• _ABOUT THIS EXERCISE_
From the listing below, set down exactly the lines between the one holding "You are a computer-use" and the one holding "How do I perform: Open", inclusive. No other line is wanted.

• _PROVIDED DATA_
::::

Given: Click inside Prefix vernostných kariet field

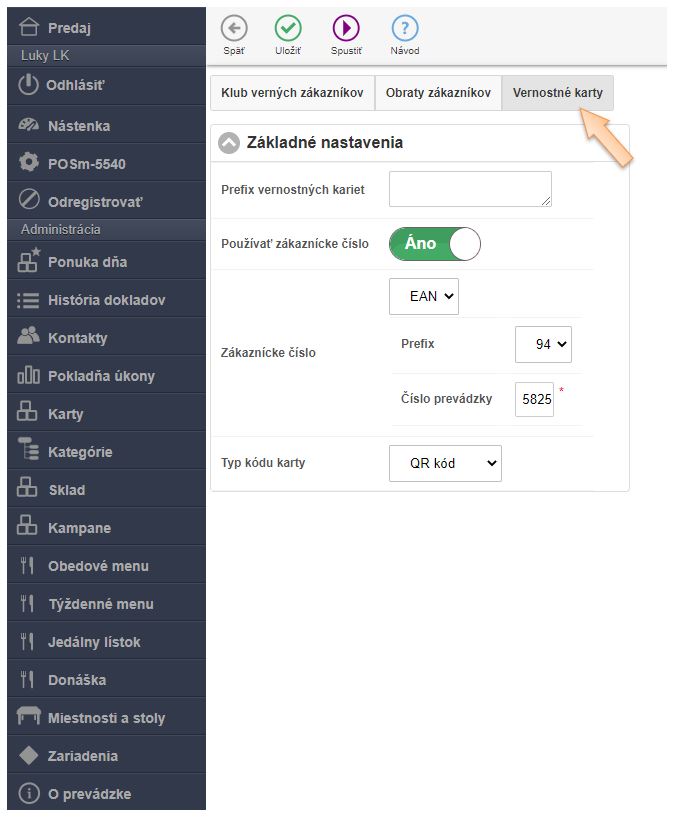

::::

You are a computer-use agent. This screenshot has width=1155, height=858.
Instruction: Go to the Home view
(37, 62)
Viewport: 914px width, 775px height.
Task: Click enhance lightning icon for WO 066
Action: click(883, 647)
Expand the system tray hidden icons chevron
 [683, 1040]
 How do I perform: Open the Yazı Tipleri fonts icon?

::::

• _FINISHED EXERCISE_
You are a computer-use agent. This screenshot has width=1155, height=858.
Instruction: Go to the Home view
(37, 62)
Viewport: 914px width, 775px height.
Task: Click enhance lightning icon for WO 066
Action: click(883, 647)
Expand the system tray hidden icons chevron
 [683, 1040]
 How do I perform: Open the Yazı Tipleri fonts icon?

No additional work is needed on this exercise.